First, though, we were lucky to catch the height of the wildflower season in the Piute Pass area -- small alpine lupine blanketed the Humphreys Lakes area and their scent filled the air.
PERMITS Humphreys was a last-minute decision -- the top of a list of choices since we didn't have a permit. So we tried the new walk-in permit system and had a better experience than I expected. The Lone Pine ranger station opened at 8 am (any Inyo NF station will write a permit for any Inyo NF trailhead). We arrived at 8 and got in a lengthening line with 15 or so other people ahead of us. Four rangers were processing requests and we left at 8:25 with 2 of the 7 available permits for Piute Pass. Granted, there were some other people who were still standing at the counter receiving instructions on how to open their rental bear canisters. I do still miss phone reservations.
APPROACH (actually, return) We camped at Marmot Lake, and on the way out stayed on use trail most of the way to the Piute Pass trail by following the west side of the drainage to Crony Lake, crossing to the south side at Crony lake outlet, then beelining xc southwest until we stumbled upon a packer's camp a hundred feet or so above the trail. I saw the coolers first, and fantasized about a beer, but the camp denizen was asleep in his easy chair so we quietly took the horse trail down to the main trail. That horse trail would have saved us a little meandering through a weave of streams on the way in, but we didn't see it because it intersects the Piute Pass trail at such an oblique angle. You'll find it 50 yards or so east of the Crony Lake drainage intersection with the Piute Pass trail (which has been rerouted since my 1983 Mt. Darwin 7.5 quad was drawn).

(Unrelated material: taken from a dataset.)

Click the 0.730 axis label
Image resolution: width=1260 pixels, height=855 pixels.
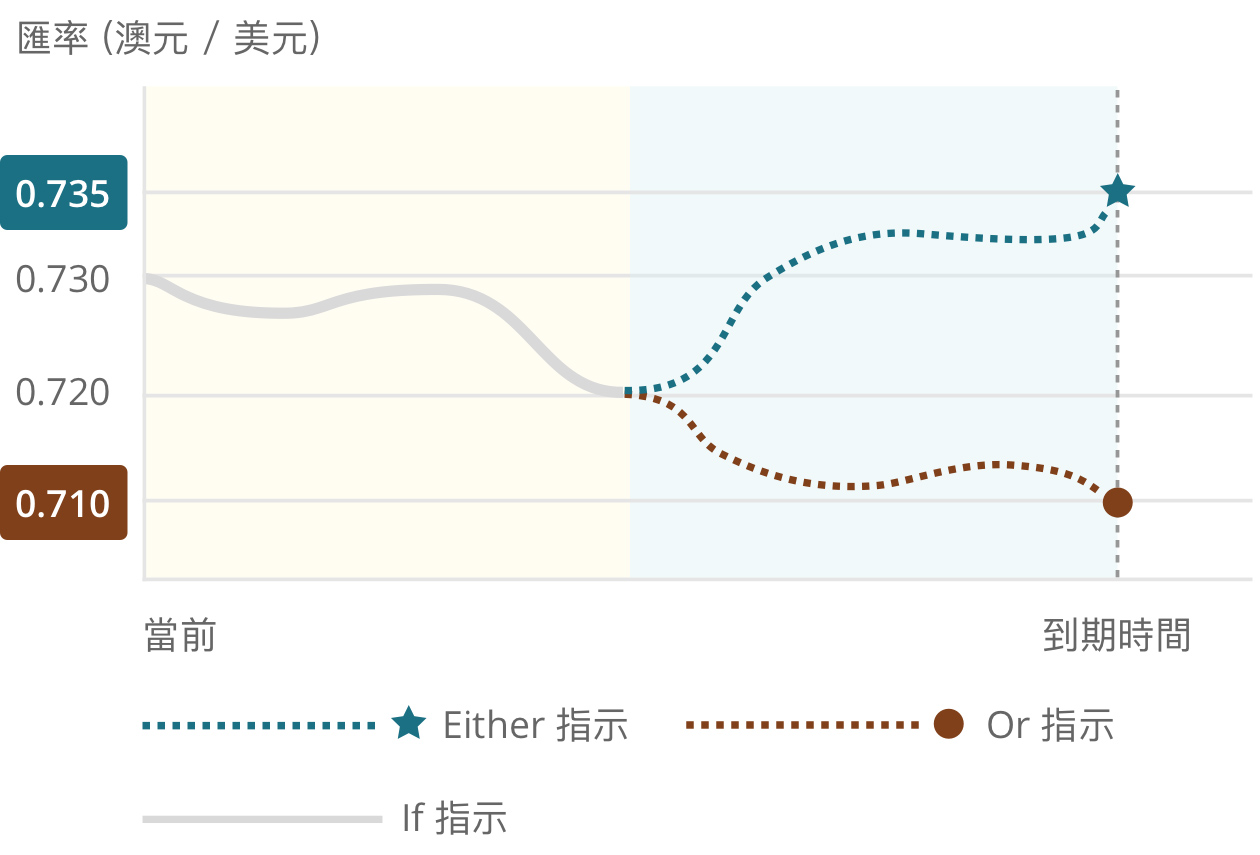[x=63, y=280]
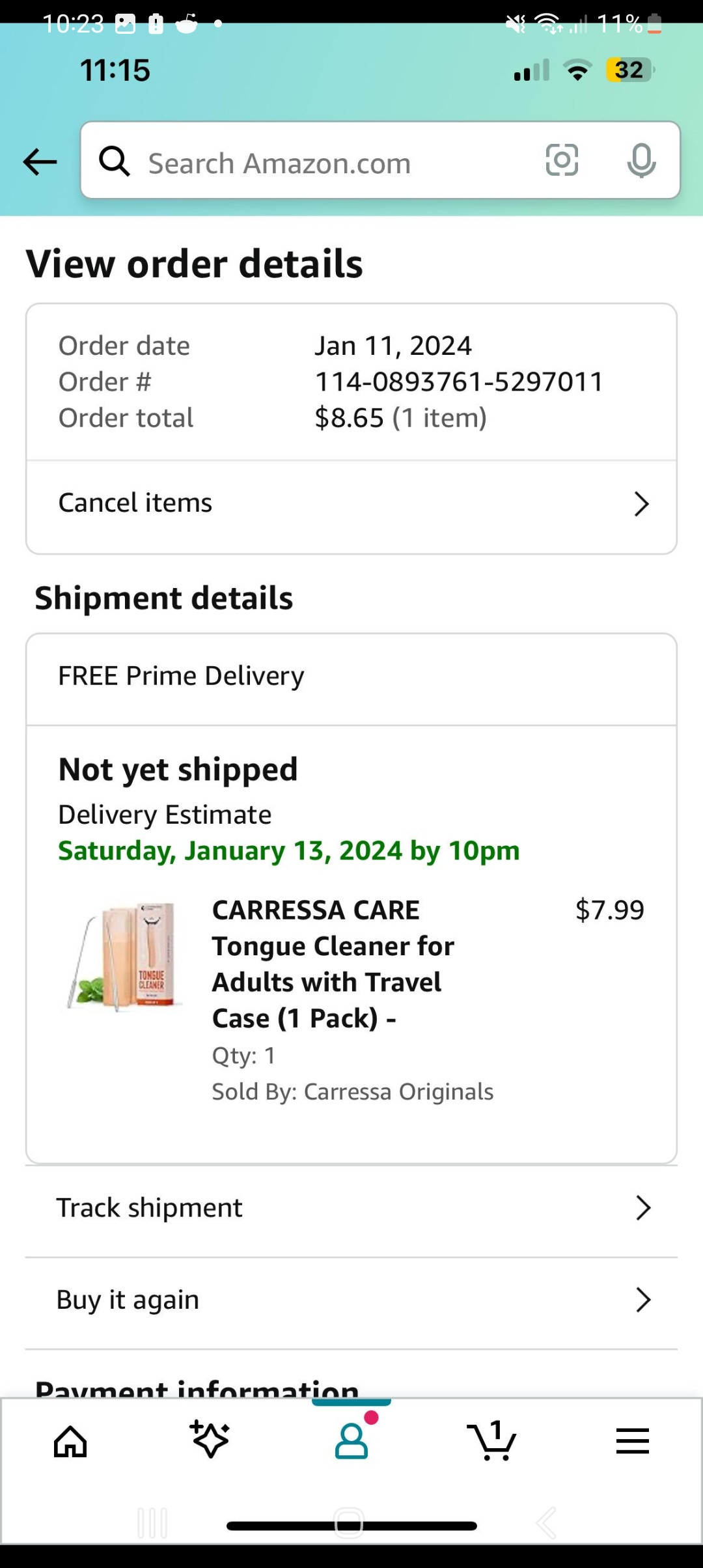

THE MOUNTAIN Another thing that would have saved us a lot of time would have been to copy Secor's 2nd edition photo of the SW Face route instead of just jotting notes. Because I was confused by one of the archive write-ups, we wasted an hour looking for the legendary "scree-covered ledge" at the start of the climb. The gully with two large chockstones is not to the right of the ledge, it is to the left. That gully and those chockstones are as big as day, especially as you get up close, and we checked several scree-covered ledges to the left of it (as you face the mountain) and found big loose crud and harder climbing. We finally gave up and climbed the gully with the chockstones, which wasn't bad -- the second chockstone is a sporting climb which we decided to rap on the way down, another time gobbler. The use "trail" up high showed that the "scree-covered ledge" was to the right of the chockstone gully. A picture is definitely worth a thousand words here.
The 4th class climbing up high was great -- clean and solid, big holds. There are lots of ways to go up there and evidence that folks have used them. We freeclimbed the lower half to the right then belayed the arete, where I was glad to find an old piton two-thirds of the way up. On the descent we rapped straight down the wall above the head of the class 3 trough to an intermediate ledge where there are two more old pitons and rapped again. Double ropes might get you to the trough with one rap.
This beautiful mountain gets a lot of traffic. Two sign-ins of note: Galen Rowell came up the 5.4 East Arete from McGee Lake in 3.5 hours. And the day before we were there, Doug Mantle and Doug Bear came up the standard route, after climbing the Hutchinson Route the preceding day with David and Barbara Sholle.